→ YOUR TASK
Copy only the lines from the one containing "Screen dimensions: 549x422" through the final line of the records below, exactly as written, with no pictures.

◆ ◆ ◆ ◆

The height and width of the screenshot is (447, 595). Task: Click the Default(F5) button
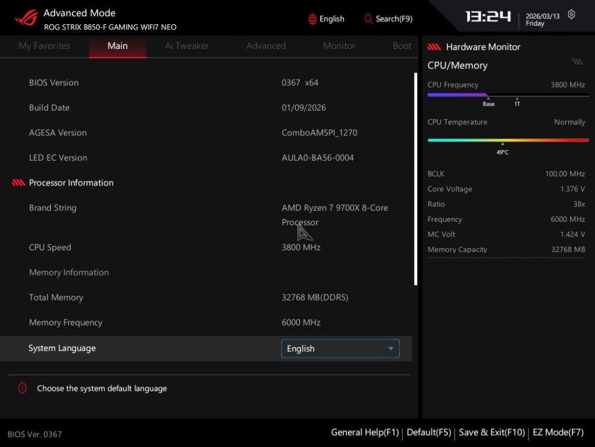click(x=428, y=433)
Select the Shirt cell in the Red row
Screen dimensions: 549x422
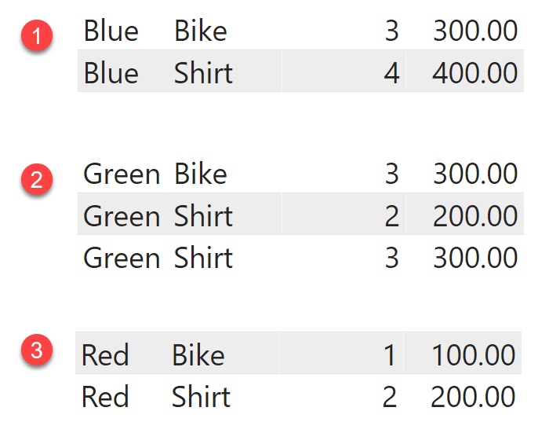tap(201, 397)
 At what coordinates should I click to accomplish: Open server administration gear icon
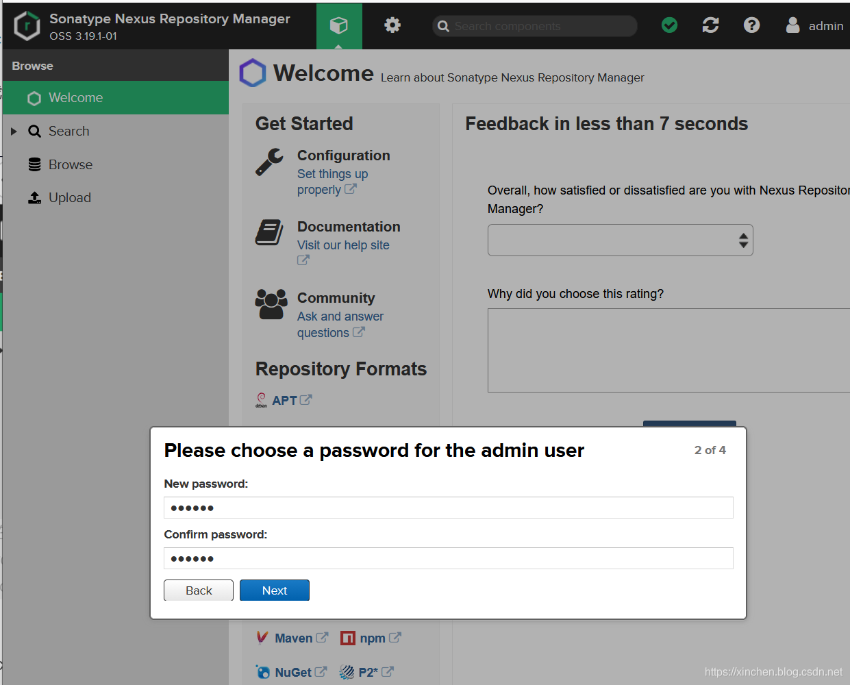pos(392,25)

◆ ◆ ◆ ◆

→ OUTPUT FOR THIS TASK
Screen dimensions: 549x422
tap(201, 397)
 At what coordinates should I click to accomplish: Open server administration gear icon
pos(392,25)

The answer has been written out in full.